A New York state authority issued $926.6 million in bonds to finance capital improvements projects and refund previous issuances.
The Dormitory Authority of the State of New York (DASNY) sold the bonds in two series. The tax-exempt Series 2023A bonds, consisting of $888.9 million, mature between 2027 and 2042, yielding between 3.03% and 4.3%. The taxable Series 2023B bonds, consisting of $37.7 million, mature between 2033 and 2043, yielding between 5.252% and 5.67%. The securities received a rating of Aa1 from Moody’s Investors Service and AA+ from S&P Global Ratings.
The rating “reflects the contingent nature of the appropriation requirement for debt service, offset by the essentiality of projects financed by the bonds and the very strong incentive to appropriate,” according to Moody’s.
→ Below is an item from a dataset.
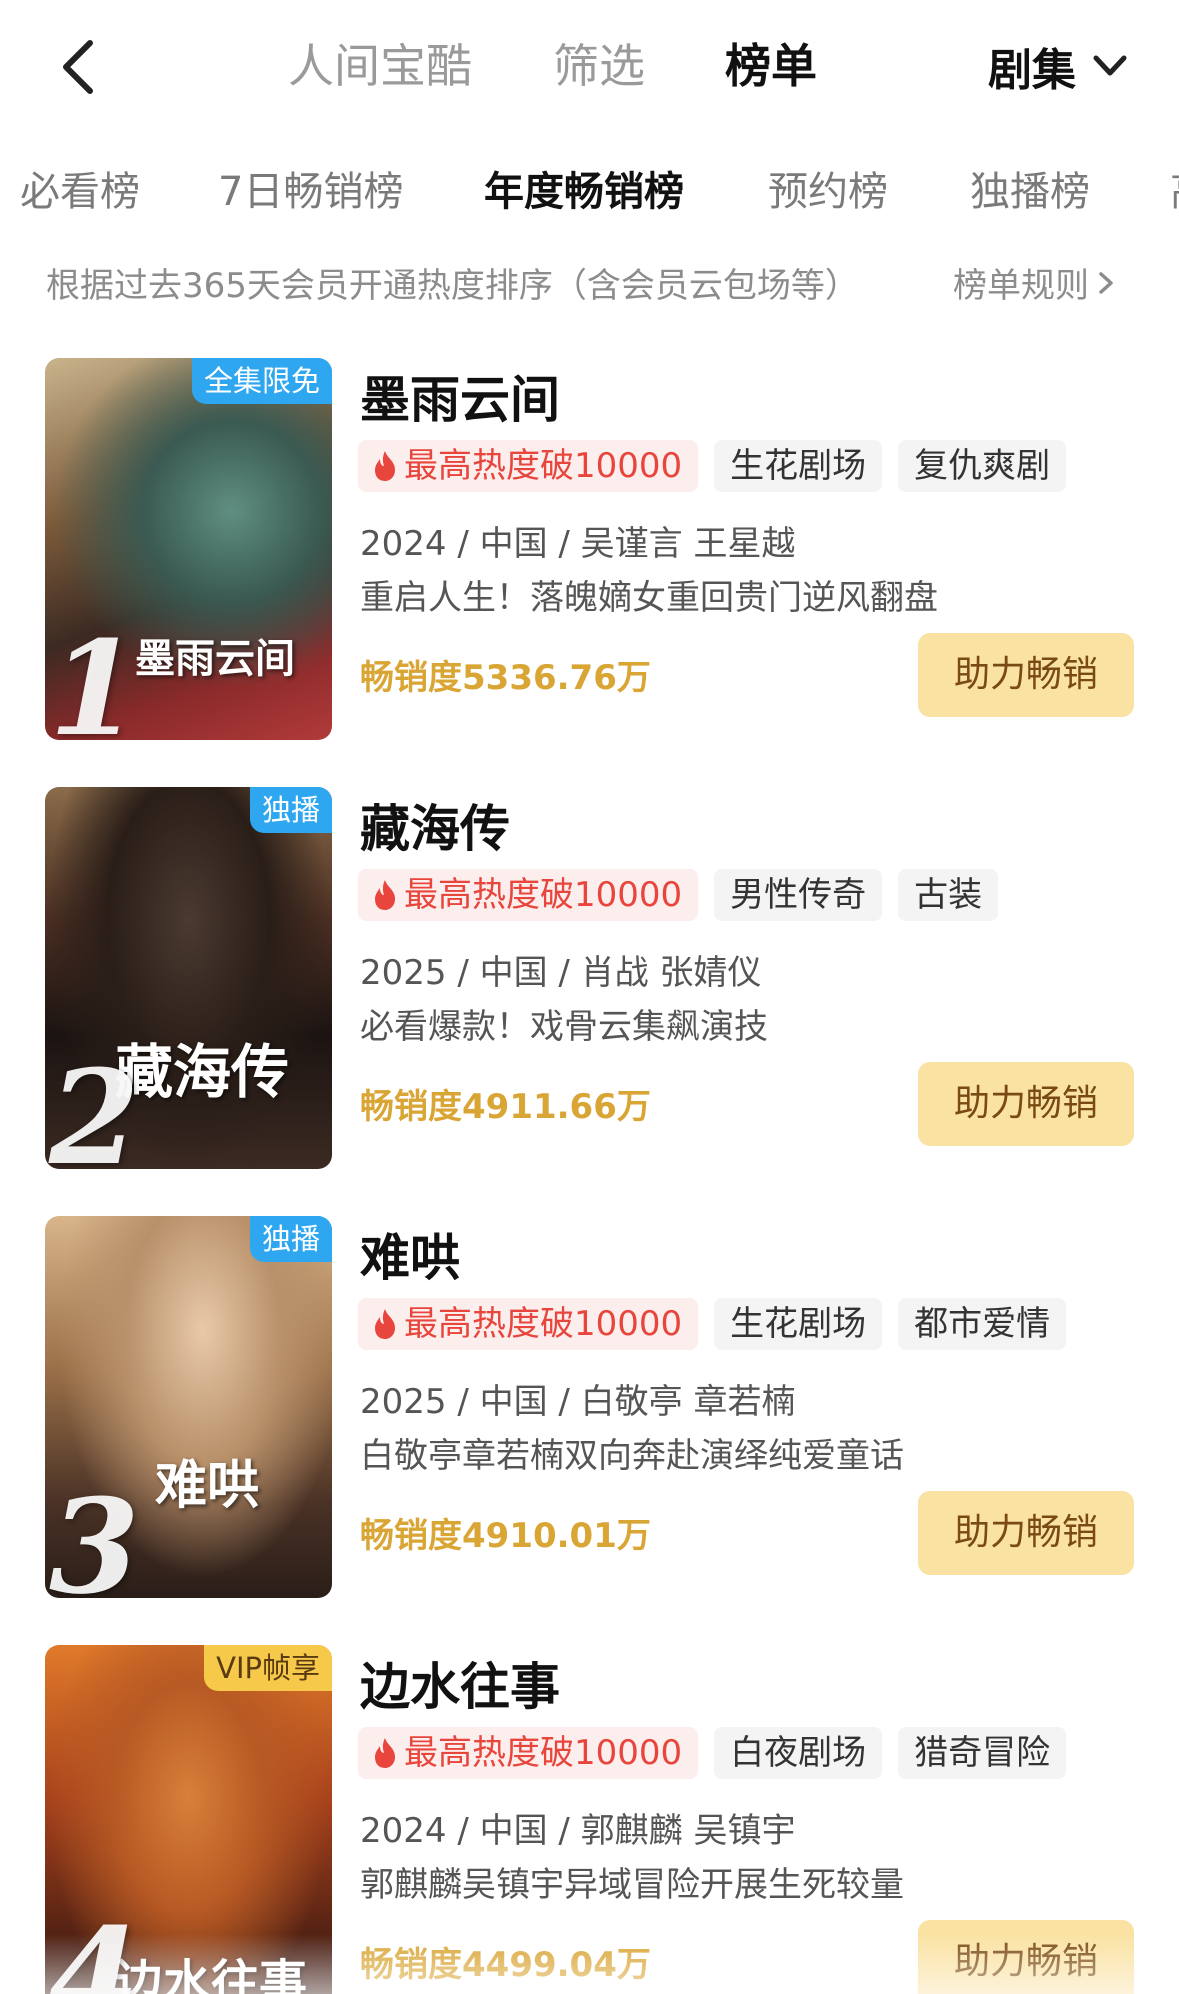  What do you see at coordinates (828, 192) in the screenshot?
I see `subtab-reservation: 预约榜` at bounding box center [828, 192].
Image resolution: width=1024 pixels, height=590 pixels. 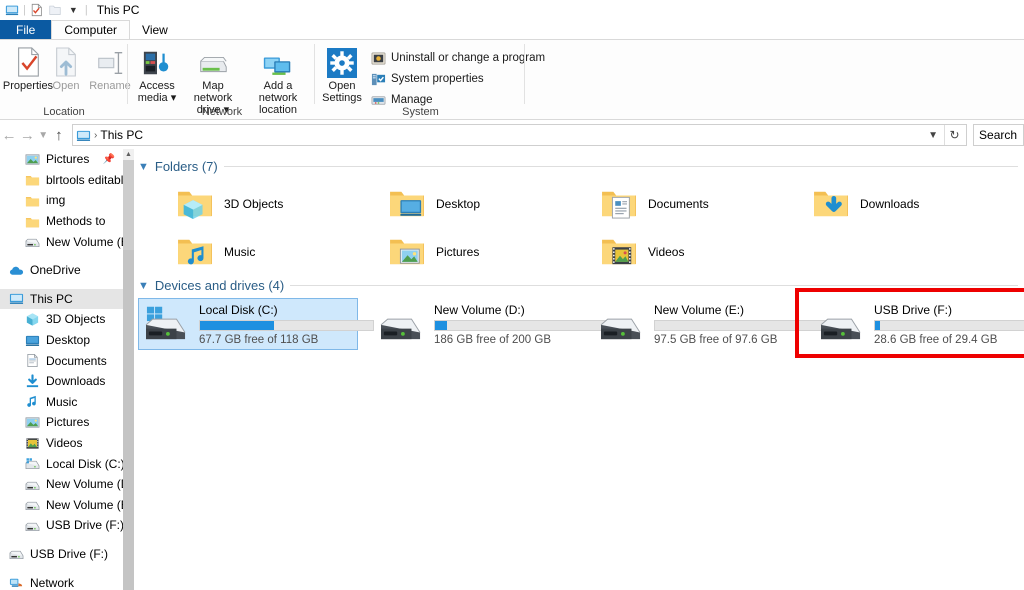 I want to click on tab-computer: Computer, so click(x=91, y=30).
The issuance comes amid volatility in New York tax revenue in line with boom-and-bust economic cycles, according to S&P. The state collected $68 million in personal income taxes in the 2021-22 fiscal year; it projects receipts of just $53 million—a 22% decline—for the upcoming fiscal year.
DASNY finances health and education infrastructure in New York. The bonds are special obligations of the authority, payable by personal income tax revenue.
BofA Securities, Inc served as lead underwriter on the issuance, purchasing the bonds for more than $1 billion. The price reflected an original issue premium of $93 million.